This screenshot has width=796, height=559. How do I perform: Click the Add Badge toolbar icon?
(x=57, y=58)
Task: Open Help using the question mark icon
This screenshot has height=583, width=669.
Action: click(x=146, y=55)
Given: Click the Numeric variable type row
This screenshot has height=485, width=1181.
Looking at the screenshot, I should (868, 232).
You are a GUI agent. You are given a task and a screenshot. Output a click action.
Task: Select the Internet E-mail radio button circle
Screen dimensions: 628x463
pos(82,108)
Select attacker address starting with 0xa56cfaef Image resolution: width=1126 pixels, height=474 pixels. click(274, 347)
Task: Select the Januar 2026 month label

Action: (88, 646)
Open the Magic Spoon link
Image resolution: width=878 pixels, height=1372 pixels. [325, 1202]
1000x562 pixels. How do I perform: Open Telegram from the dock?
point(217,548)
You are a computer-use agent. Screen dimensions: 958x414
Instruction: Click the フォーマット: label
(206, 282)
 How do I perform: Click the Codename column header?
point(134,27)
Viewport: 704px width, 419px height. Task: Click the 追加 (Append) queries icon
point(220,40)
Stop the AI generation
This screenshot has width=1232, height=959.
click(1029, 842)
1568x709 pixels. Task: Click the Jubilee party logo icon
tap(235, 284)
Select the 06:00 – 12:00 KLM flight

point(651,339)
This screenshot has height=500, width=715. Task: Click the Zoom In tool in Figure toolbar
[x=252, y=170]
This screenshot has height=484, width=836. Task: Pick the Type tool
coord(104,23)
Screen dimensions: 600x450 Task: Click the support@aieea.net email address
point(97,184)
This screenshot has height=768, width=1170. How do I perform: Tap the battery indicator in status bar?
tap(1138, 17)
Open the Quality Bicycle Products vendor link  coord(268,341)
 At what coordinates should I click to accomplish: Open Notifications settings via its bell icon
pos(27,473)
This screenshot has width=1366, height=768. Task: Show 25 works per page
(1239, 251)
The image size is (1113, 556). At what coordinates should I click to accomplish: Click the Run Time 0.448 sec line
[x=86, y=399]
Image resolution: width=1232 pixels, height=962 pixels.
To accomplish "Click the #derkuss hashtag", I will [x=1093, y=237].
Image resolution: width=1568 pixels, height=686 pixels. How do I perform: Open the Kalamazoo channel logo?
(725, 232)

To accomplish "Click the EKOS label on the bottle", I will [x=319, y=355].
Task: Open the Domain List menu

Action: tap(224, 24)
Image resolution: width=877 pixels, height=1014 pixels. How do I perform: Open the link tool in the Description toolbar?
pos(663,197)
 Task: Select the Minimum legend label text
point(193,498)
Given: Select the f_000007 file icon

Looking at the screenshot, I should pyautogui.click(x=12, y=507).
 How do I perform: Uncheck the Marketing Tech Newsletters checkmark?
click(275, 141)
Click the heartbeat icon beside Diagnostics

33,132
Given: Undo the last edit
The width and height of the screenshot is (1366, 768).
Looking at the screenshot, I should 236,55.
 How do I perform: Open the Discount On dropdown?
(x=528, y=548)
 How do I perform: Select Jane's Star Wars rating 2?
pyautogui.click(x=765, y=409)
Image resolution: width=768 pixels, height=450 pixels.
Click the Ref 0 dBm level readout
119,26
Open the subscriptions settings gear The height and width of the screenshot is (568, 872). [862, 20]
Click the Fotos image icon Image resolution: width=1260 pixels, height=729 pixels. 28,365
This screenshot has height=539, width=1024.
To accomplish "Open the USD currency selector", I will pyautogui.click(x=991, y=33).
▬▬▬▬▬▬▬▬▬▬
What is asked for is an exact copy of the lines above from the one containing "The width and" through the one containing "Click the Fotos", and only those.

The width and height of the screenshot is (1366, 768).
Looking at the screenshot, I should 236,55.
 How do I perform: Open the Discount On dropdown?
(x=528, y=548)
 How do I perform: Select Jane's Star Wars rating 2?
pyautogui.click(x=765, y=409)
Image resolution: width=768 pixels, height=450 pixels.
Click the Ref 0 dBm level readout
119,26
Open the subscriptions settings gear The height and width of the screenshot is (568, 872). [862, 20]
Click the Fotos image icon Image resolution: width=1260 pixels, height=729 pixels. 28,365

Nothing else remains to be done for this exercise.